## Aim
Can you convert the items below into a JSON list of strings, with one string per line, and leave out blank lines and the pictures?

┄┄┄┄┄┄┄┄┄┄┄┄┄┄┄┄┄┄┄┄

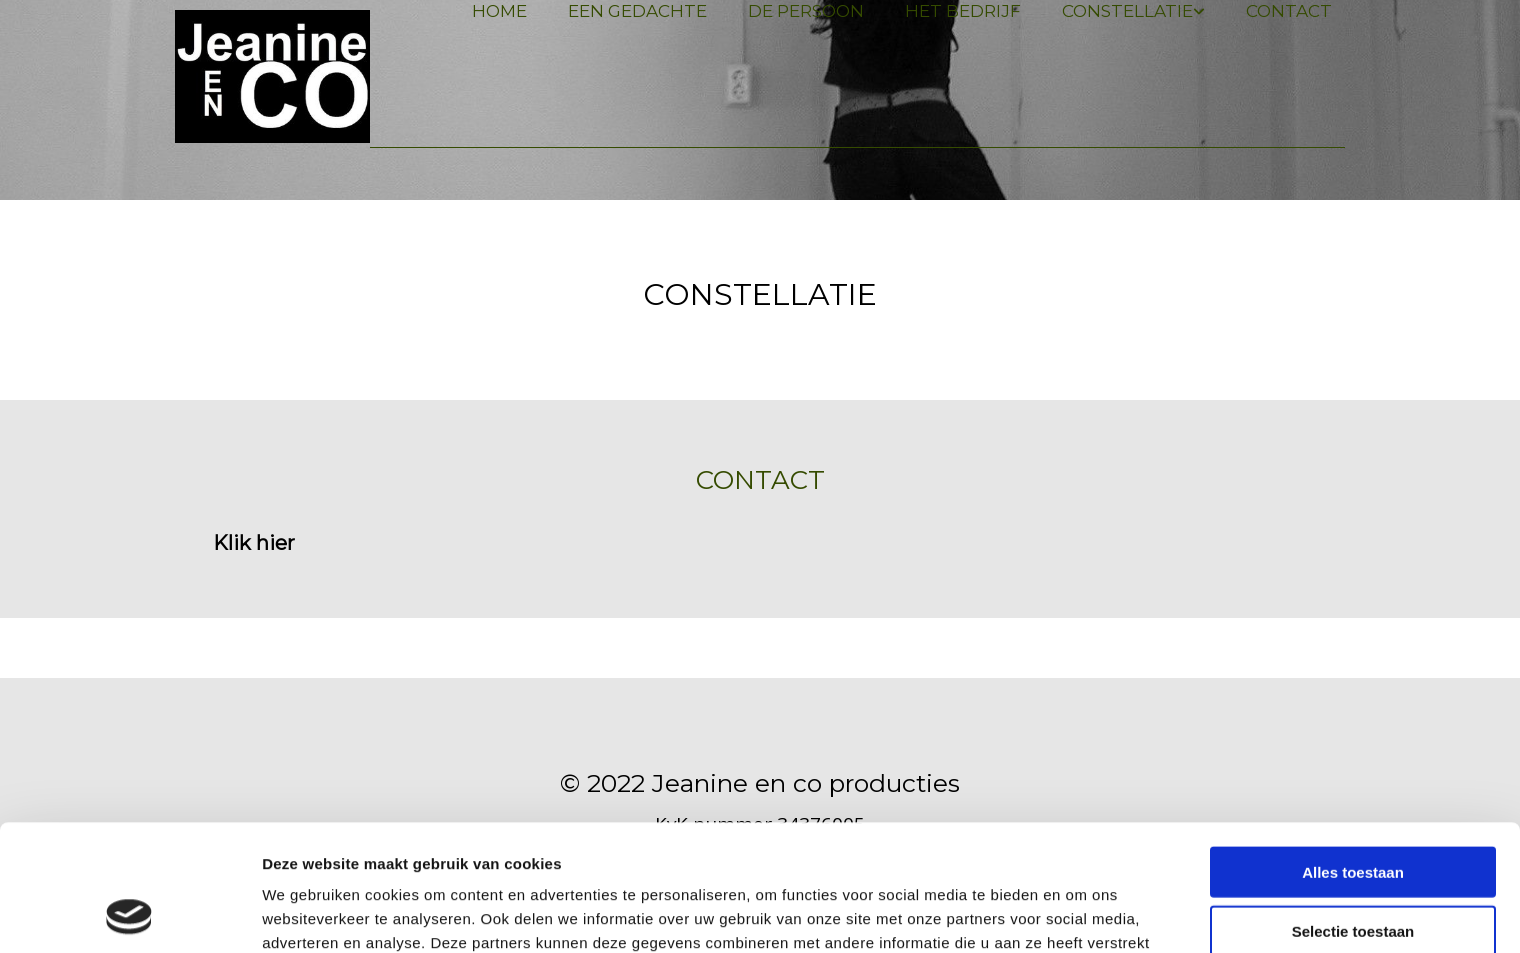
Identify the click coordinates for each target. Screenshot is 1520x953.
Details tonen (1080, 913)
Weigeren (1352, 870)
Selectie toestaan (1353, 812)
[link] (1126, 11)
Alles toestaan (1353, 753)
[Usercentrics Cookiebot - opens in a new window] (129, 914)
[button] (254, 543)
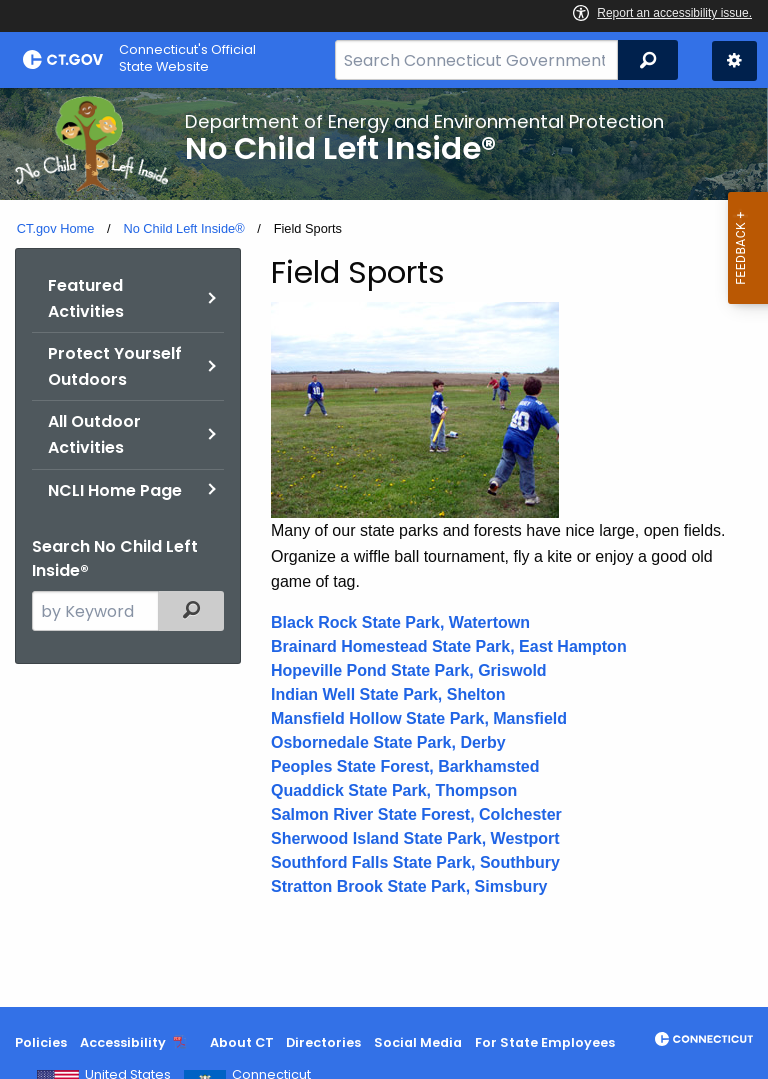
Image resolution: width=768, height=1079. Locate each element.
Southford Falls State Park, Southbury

┄┄┄┄┄┄┄┄┄┄┄┄┄┄┄┄┄┄┄┄

## Solution for this exercise
[
  "Identify the click coordinates for each target. Screenshot is 1520x953.",
  "Details tonen (1080, 913)",
  "Weigeren (1352, 870)",
  "Selectie toestaan (1353, 812)",
  "[link] (1126, 11)",
  "Alles toestaan (1353, 753)",
  "[Usercentrics Cookiebot - opens in a new window] (129, 914)",
  "[button] (254, 543)",
  "Image resolution: width=768, height=1079. Locate each element.",
  "Southford Falls State Park, Southbury"
]